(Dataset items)
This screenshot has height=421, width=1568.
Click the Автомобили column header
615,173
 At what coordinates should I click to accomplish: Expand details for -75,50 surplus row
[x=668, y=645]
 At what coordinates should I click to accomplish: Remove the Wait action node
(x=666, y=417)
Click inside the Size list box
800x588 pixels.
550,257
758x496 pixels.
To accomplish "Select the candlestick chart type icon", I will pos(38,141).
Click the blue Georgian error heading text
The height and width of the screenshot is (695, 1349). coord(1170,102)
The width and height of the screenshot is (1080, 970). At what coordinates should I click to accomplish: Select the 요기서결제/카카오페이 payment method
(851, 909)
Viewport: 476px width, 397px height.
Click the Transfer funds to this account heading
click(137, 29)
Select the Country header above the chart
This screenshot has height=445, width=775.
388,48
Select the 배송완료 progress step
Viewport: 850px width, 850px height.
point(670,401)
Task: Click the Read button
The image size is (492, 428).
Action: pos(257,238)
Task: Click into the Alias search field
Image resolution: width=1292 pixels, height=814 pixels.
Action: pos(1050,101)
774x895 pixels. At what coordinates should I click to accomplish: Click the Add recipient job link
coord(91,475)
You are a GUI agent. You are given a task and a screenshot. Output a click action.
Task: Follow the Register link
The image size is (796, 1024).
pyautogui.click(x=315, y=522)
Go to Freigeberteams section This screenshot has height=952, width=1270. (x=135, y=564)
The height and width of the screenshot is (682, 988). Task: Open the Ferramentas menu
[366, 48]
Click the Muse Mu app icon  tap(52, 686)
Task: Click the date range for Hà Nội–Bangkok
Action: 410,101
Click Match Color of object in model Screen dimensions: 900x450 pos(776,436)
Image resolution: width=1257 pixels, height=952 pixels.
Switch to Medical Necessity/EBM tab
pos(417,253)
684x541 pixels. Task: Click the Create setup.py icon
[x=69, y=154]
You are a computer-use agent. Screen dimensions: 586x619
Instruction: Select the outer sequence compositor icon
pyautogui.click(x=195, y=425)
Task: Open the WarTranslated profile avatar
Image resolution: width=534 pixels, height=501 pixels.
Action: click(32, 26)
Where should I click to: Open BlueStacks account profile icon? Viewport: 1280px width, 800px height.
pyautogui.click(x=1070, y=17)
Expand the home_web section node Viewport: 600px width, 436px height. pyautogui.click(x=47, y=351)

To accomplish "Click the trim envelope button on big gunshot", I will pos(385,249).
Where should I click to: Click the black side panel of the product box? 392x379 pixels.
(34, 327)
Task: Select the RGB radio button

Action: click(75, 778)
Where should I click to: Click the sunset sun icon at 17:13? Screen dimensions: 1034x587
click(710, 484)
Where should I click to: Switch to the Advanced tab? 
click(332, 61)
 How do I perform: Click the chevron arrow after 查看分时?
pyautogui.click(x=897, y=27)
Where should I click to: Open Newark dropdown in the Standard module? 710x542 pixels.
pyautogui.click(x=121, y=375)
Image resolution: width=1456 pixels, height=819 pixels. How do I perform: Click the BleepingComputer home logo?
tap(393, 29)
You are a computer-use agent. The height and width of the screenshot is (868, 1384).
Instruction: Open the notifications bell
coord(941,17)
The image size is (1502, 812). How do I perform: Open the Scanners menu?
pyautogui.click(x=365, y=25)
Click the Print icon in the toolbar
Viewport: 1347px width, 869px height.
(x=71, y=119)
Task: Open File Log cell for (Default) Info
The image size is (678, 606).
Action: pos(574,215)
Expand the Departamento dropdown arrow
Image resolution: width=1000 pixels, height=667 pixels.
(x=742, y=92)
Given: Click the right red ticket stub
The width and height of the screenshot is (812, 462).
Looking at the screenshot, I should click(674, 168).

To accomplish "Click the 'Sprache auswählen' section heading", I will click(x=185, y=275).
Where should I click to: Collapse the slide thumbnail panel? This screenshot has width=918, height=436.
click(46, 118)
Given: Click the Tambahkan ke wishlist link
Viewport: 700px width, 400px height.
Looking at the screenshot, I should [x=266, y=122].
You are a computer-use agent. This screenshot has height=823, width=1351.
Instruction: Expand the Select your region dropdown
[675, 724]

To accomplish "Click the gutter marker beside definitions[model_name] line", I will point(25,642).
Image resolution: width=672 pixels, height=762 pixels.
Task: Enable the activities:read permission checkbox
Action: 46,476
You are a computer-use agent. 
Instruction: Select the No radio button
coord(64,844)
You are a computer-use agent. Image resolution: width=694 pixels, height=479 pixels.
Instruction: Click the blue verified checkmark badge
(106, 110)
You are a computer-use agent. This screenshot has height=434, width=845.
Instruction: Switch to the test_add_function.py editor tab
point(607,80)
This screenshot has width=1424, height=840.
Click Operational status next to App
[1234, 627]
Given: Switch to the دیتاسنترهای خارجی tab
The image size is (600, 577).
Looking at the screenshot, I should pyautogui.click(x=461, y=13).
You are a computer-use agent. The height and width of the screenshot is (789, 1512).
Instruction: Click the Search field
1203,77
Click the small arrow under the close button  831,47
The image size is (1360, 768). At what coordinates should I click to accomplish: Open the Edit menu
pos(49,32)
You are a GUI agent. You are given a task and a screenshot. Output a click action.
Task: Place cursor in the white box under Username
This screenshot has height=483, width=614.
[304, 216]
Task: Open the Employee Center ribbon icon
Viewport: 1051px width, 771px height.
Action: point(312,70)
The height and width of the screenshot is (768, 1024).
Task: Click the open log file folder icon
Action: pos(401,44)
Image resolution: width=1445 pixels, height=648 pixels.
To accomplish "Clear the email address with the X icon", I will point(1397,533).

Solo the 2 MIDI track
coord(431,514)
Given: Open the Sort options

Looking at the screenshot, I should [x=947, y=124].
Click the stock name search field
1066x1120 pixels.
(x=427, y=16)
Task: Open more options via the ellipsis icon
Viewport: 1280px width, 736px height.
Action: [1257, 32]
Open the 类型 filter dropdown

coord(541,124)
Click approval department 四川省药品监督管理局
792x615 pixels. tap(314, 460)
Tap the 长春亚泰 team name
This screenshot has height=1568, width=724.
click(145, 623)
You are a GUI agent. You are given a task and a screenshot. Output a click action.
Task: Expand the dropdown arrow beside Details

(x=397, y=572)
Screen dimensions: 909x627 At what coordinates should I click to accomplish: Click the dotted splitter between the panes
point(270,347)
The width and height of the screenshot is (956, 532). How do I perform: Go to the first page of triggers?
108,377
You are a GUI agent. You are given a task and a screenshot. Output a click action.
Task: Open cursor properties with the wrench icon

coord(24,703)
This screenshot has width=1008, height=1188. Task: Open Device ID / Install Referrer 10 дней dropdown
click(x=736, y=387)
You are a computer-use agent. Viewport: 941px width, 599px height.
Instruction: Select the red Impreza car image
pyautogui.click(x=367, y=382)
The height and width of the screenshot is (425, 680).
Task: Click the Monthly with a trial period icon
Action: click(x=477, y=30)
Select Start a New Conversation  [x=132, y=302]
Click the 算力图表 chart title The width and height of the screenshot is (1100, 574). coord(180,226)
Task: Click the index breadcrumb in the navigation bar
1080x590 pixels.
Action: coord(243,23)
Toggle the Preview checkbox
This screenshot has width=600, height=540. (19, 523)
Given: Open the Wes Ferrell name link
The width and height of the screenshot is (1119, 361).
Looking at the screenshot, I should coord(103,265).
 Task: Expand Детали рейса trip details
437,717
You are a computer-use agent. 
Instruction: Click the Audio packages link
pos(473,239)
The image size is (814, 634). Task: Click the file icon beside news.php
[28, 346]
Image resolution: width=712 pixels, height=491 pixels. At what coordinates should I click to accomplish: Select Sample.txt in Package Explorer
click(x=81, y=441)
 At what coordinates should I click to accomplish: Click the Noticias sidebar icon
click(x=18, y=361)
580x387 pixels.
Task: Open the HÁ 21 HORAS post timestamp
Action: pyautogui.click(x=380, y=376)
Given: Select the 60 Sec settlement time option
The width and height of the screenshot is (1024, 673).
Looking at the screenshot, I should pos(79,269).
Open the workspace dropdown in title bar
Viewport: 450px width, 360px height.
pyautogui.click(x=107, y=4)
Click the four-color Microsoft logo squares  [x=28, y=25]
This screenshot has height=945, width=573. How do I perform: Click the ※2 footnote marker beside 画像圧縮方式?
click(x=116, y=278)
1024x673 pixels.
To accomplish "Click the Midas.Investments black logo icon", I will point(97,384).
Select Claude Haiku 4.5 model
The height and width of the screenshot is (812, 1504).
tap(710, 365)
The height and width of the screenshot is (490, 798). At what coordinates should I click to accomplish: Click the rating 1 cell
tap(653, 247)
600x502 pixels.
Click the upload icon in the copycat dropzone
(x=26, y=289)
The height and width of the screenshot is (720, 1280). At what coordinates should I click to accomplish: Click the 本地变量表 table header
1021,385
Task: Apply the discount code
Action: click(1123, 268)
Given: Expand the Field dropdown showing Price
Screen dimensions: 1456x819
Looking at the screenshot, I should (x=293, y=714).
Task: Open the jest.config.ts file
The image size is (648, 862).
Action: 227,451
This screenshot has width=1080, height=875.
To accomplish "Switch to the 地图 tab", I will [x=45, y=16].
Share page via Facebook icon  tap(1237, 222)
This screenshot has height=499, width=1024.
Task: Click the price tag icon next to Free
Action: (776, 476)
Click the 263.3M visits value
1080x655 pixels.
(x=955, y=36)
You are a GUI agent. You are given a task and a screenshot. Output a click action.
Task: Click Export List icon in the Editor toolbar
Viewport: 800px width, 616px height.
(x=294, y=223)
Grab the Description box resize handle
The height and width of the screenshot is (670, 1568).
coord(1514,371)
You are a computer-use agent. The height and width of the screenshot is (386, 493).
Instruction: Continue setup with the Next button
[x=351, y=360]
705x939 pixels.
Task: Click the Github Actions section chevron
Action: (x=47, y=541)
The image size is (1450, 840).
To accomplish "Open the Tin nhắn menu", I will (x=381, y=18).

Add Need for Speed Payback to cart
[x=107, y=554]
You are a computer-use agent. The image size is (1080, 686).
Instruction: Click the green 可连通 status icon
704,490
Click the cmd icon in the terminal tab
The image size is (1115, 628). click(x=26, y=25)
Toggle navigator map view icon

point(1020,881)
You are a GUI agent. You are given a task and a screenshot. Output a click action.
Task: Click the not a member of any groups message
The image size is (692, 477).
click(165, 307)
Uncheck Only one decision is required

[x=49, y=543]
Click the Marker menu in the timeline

**YOUR ASSIGNMENT**
Check the records above and copy each line that has the string "under".

**RESULT OF THE TASK**
Click the small arrow under the close button  831,47
Task: Place cursor in the white box under Username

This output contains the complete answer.